TraceCore Documentation
A deterministic, budgeted, and auditable test runner for agent control loops.
What is TraceCore?
TraceCore is best understood as a deterministic test runner for agent loops — think "pytest for agents." It does not measure broad intelligence. It validates whether an agent can operate correctly, repeatedly, under constraints.
The invariant core is a Deterministic Episode Runtime: a bounded runtime that executes agent-environment interaction with fixed inputs and emits replayable traces plus a structured verdict. TraceCore v1.0 locks this behavior behind the tracecore-spec v1.0 contract and `tracecore run --strict-spec`.
Key Concepts
- Episodes are the smallest valid execution unit.
- Each episode runs Agent + Environment + Seed + Budgets and produces a trace + outcome.
- Validation is always deterministic and mechanical — no LLM judges.
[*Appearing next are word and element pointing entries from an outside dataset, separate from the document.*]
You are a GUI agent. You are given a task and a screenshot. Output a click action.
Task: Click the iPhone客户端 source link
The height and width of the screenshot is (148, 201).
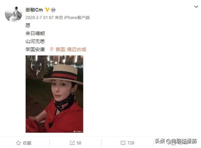[77, 18]
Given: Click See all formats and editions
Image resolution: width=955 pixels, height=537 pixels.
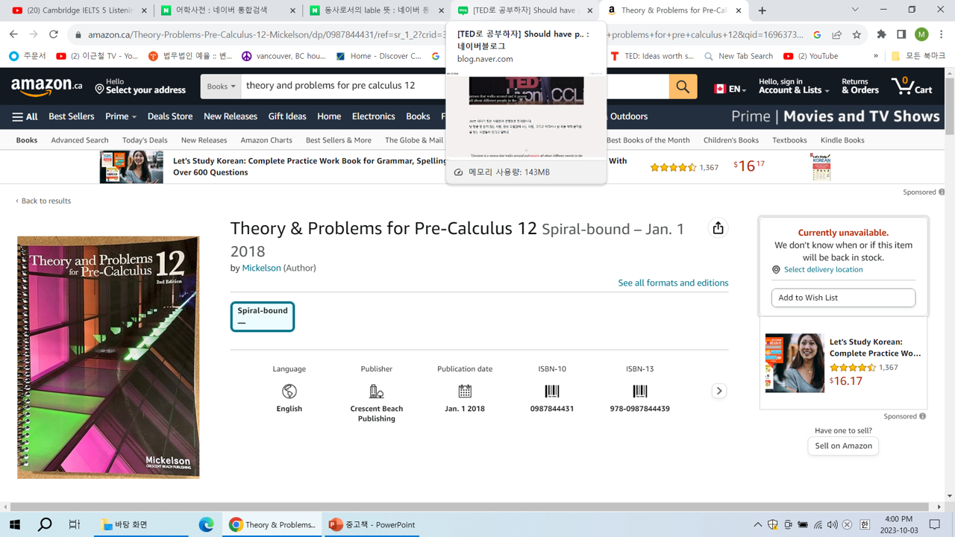Looking at the screenshot, I should (x=673, y=283).
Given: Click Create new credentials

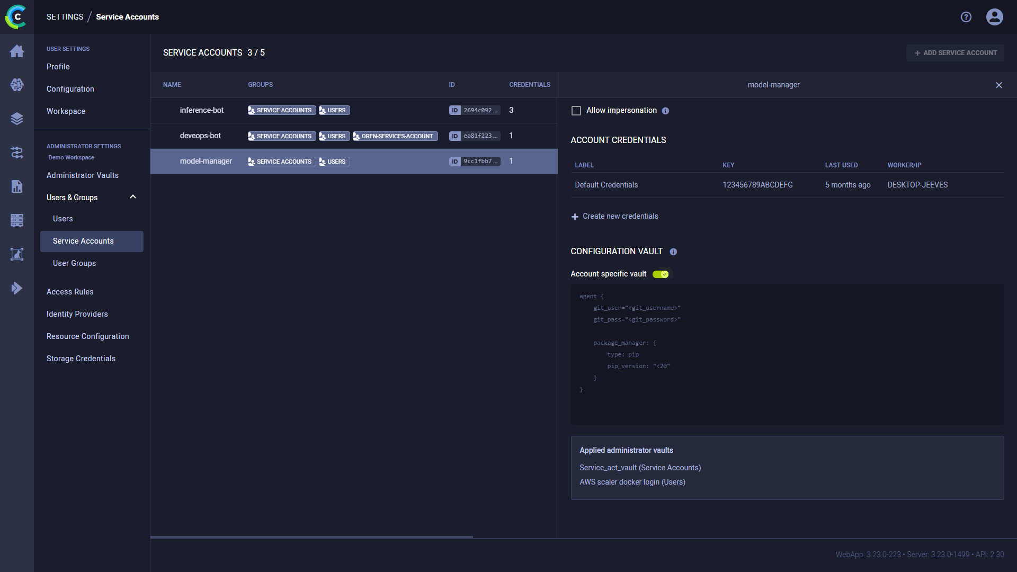Looking at the screenshot, I should click(620, 216).
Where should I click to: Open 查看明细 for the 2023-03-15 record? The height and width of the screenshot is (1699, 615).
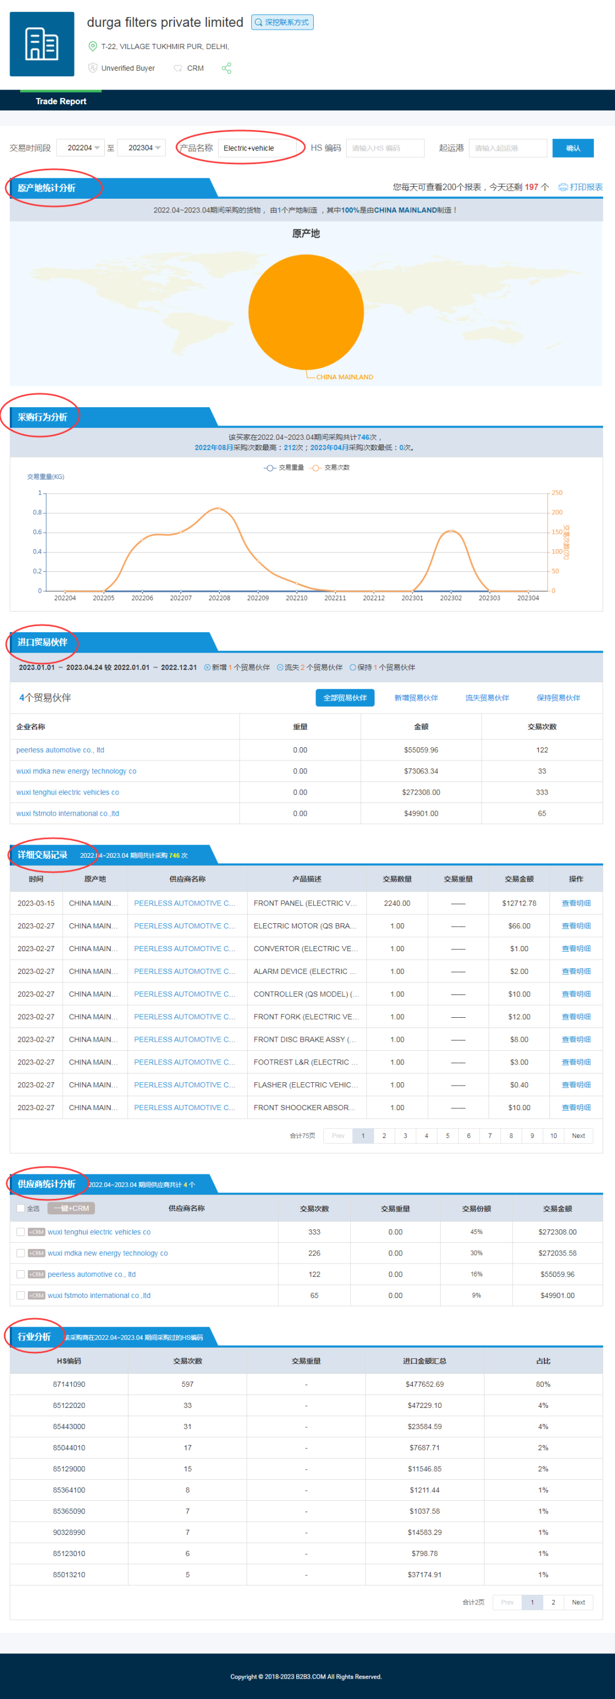pos(575,903)
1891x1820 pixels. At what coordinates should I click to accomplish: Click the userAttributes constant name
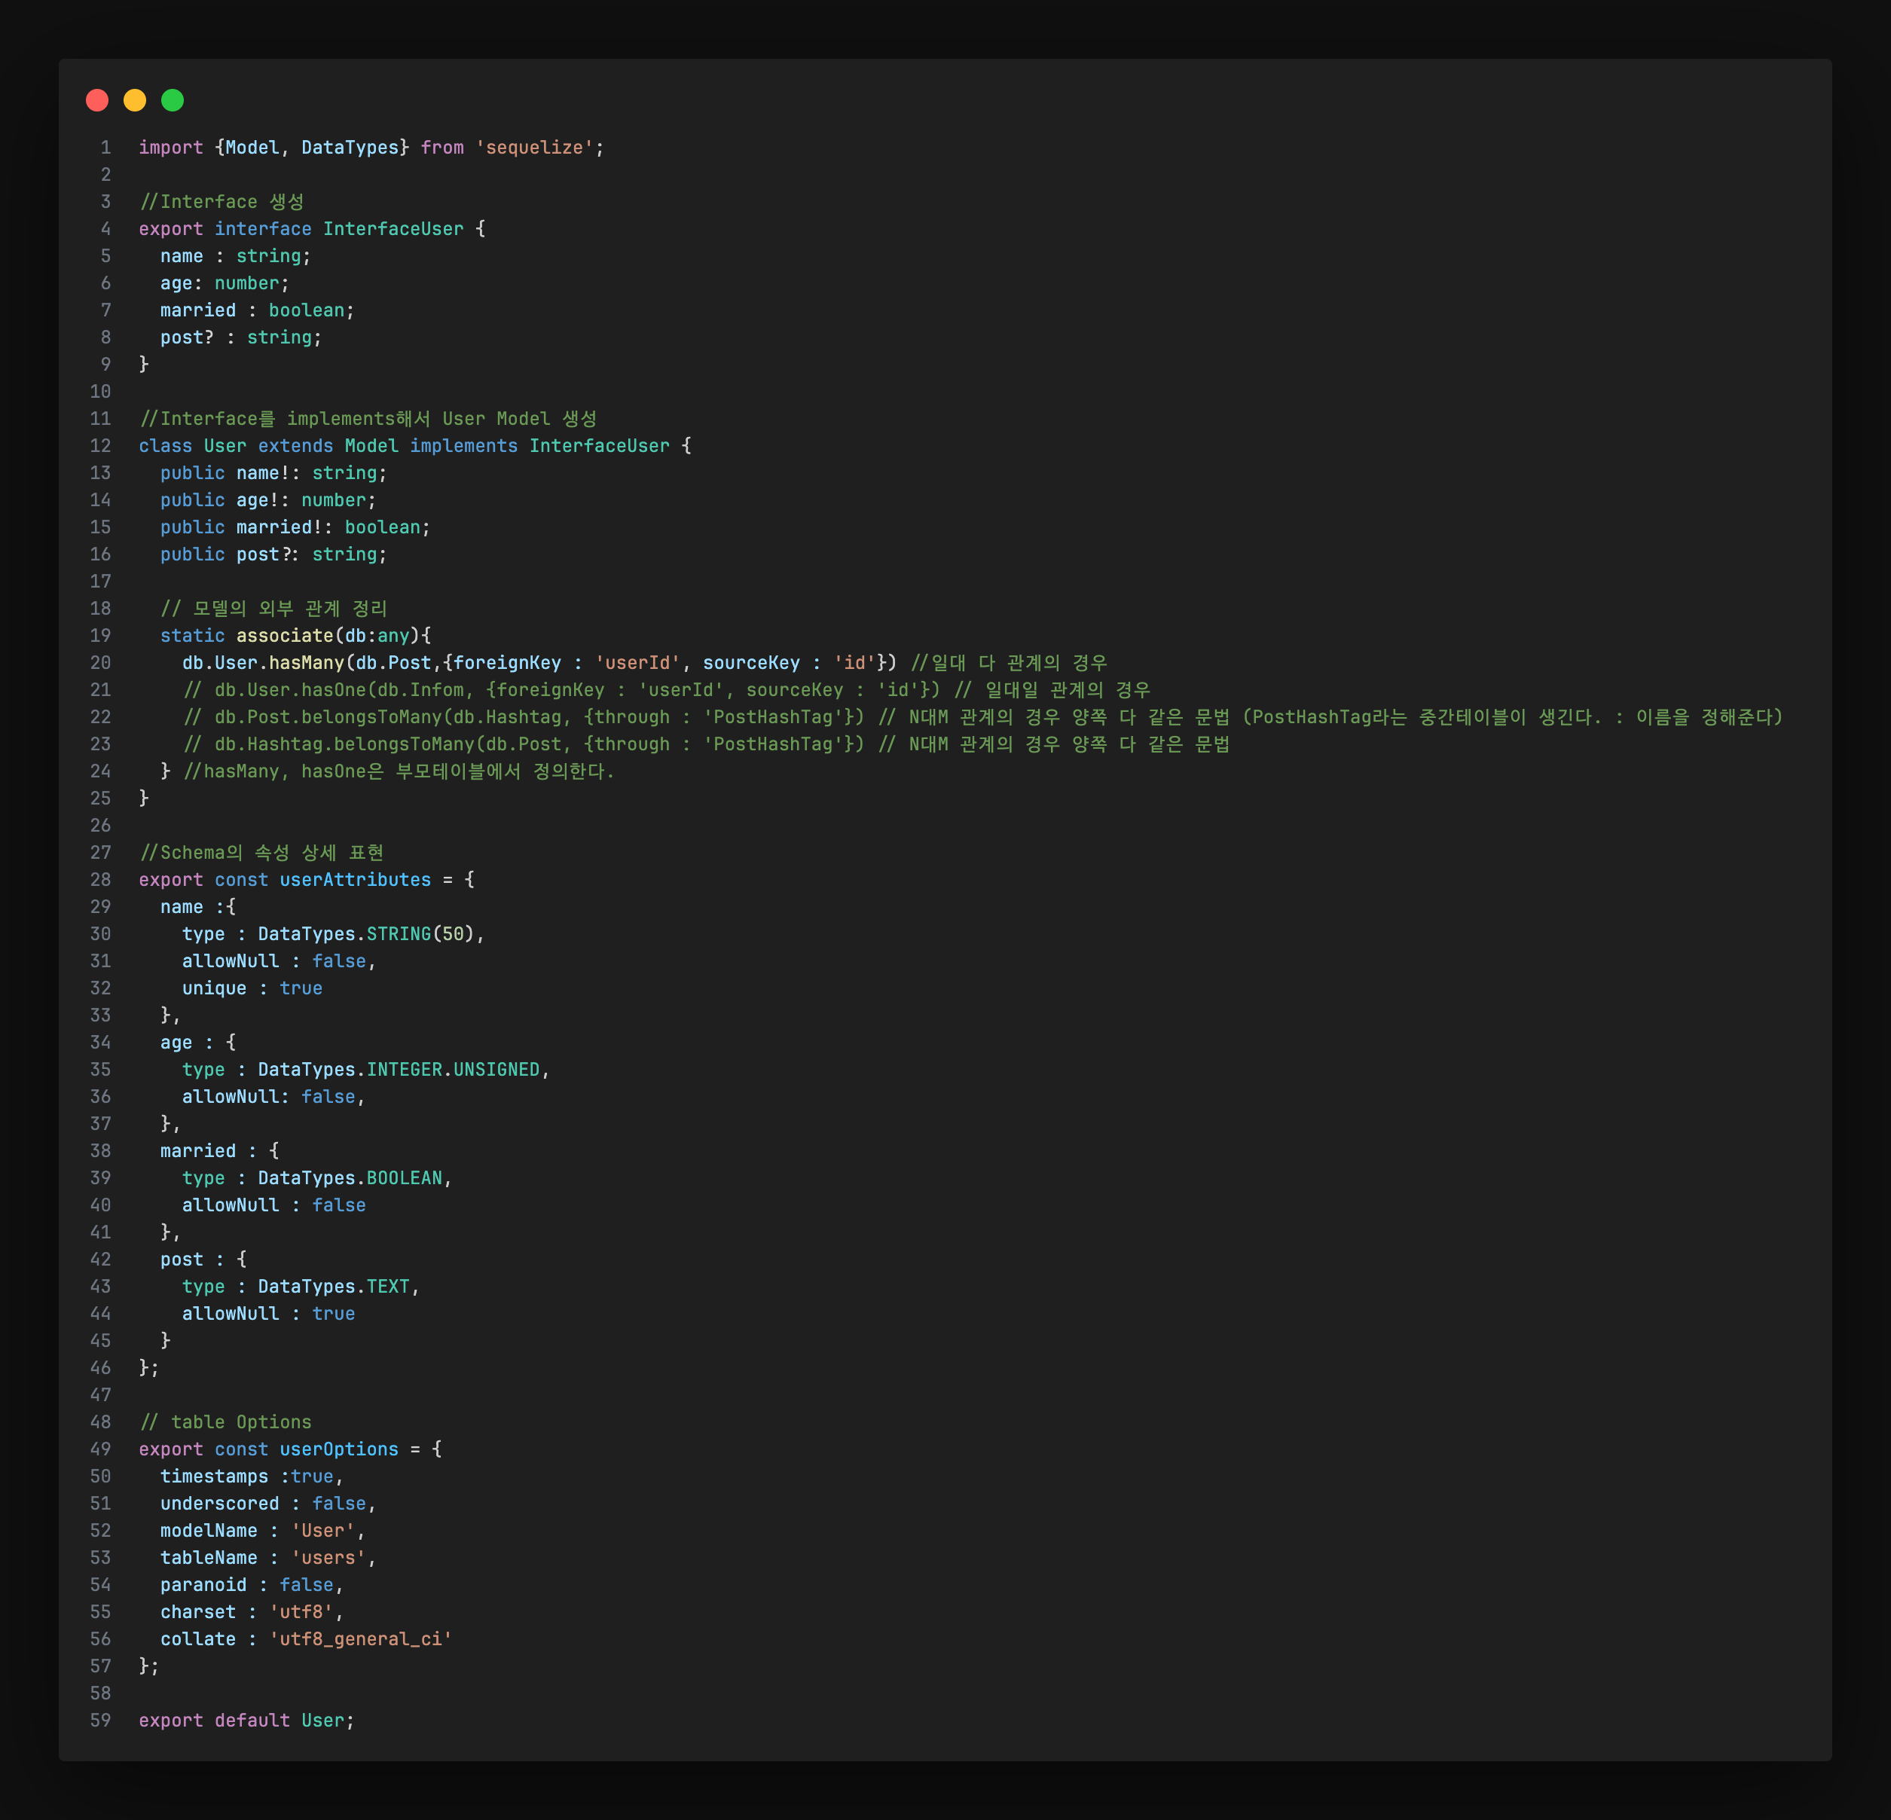coord(355,880)
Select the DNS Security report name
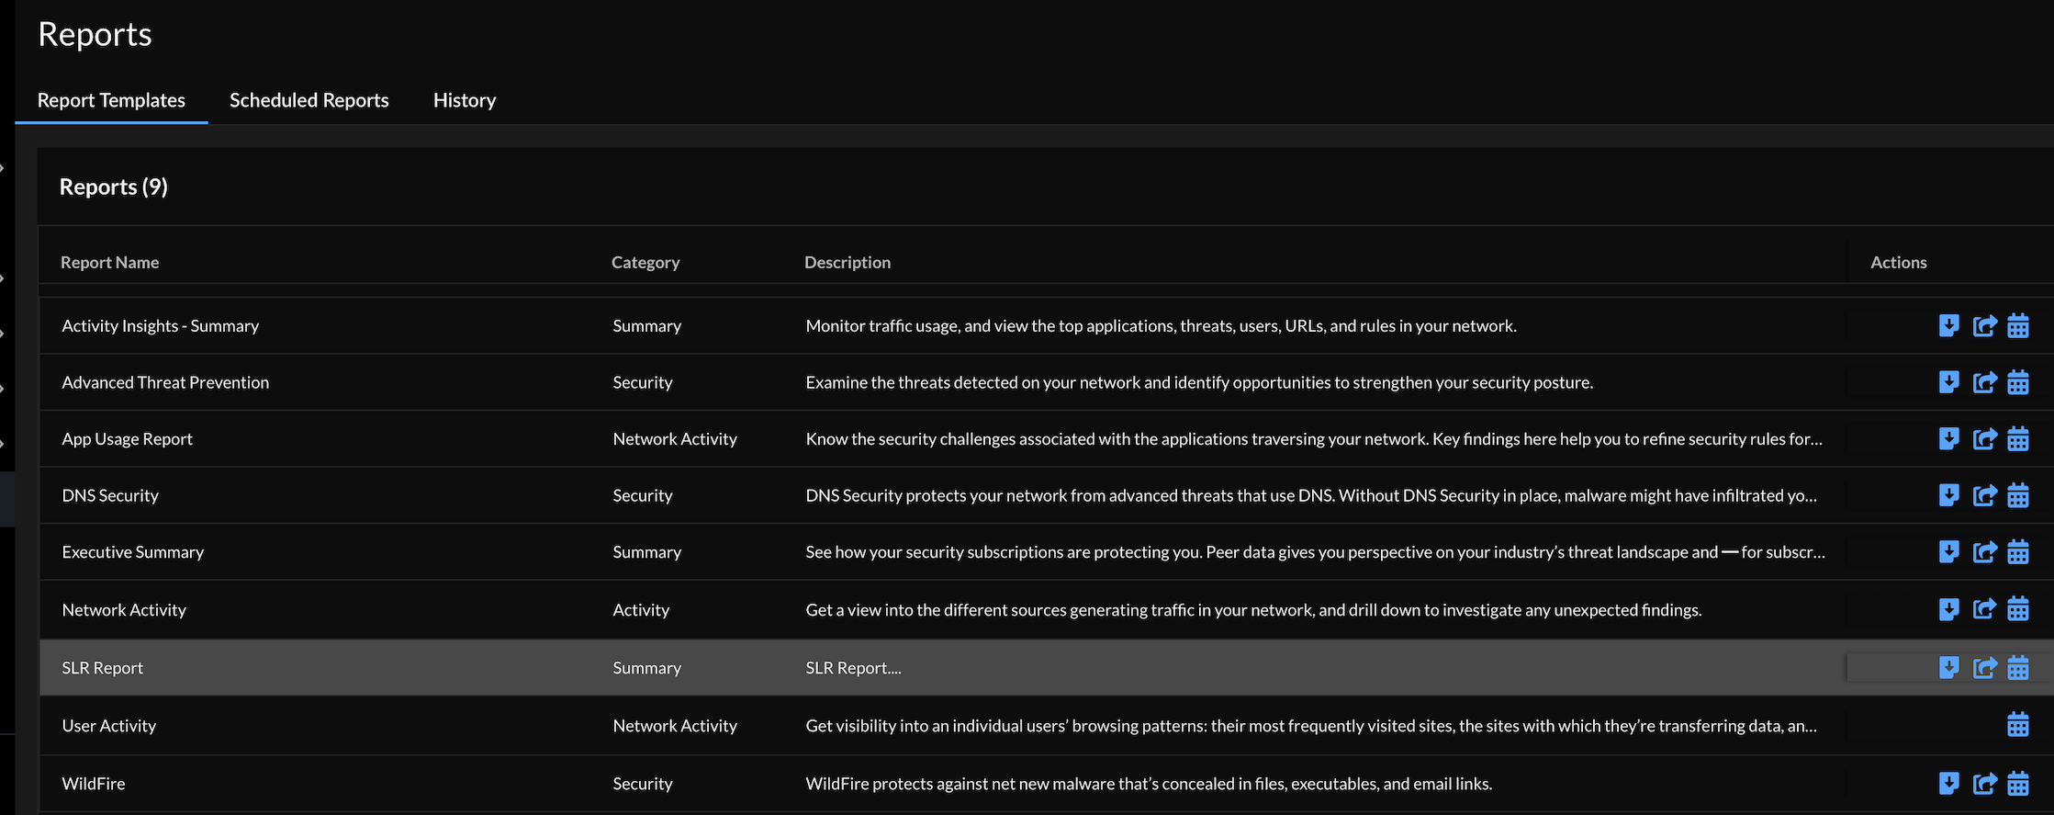This screenshot has height=815, width=2054. 110,496
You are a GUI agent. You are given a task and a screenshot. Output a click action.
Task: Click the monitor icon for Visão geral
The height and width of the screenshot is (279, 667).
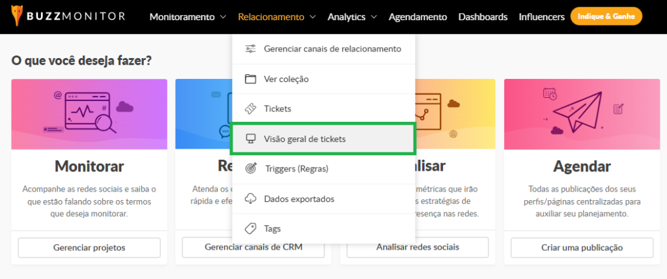(251, 139)
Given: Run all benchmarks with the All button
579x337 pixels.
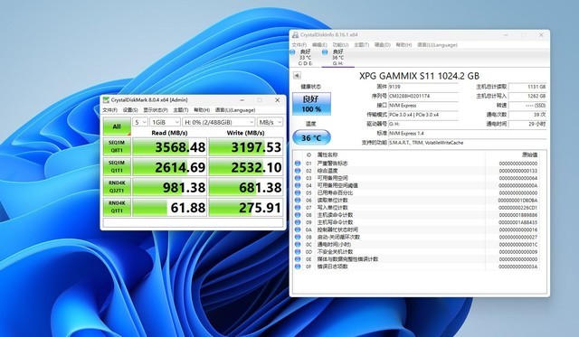Looking at the screenshot, I should pos(117,126).
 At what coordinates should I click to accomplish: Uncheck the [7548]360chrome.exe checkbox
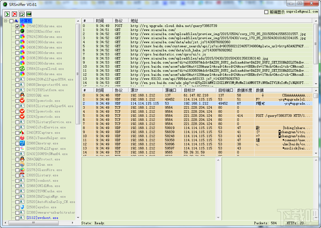click(17, 26)
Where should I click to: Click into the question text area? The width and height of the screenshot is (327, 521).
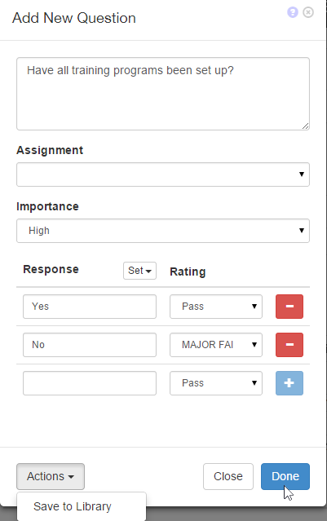[163, 94]
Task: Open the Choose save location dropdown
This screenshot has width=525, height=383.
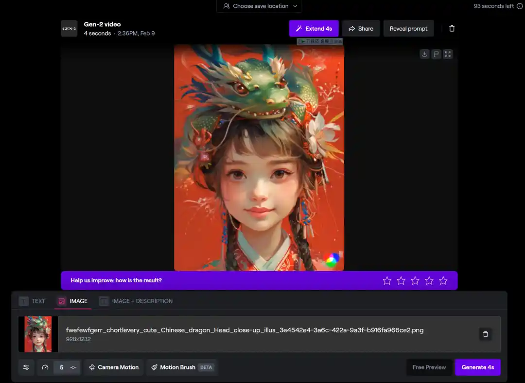Action: coord(259,6)
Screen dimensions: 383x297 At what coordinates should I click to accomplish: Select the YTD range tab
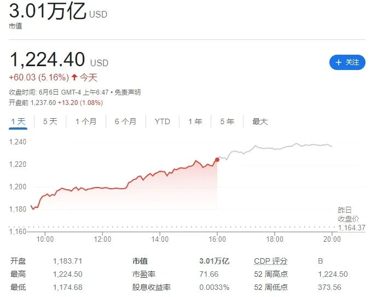point(162,121)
- Artifacts are machine-readable and CI-friendly.
- Replay is a first-class property, not a convenience feature.
Quick Start
pip install tracecore tracecore version tracecore run pairing log_stream_monitor --strict-spec
Practical Value
- Regression detection with stable seeds and baseline compare workflows.
- Actionable failures via structured taxonomy and full trace context.
- CI-native gating using deterministic pass/fail and policy thresholds.
- Auditable evidence through persisted run artifacts and replayability.
One-Line Mental Model
If pytest tests functions, TraceCore executes deterministic episodes. If Docker packages containers, TraceCore packages bounded agent-environment interactions.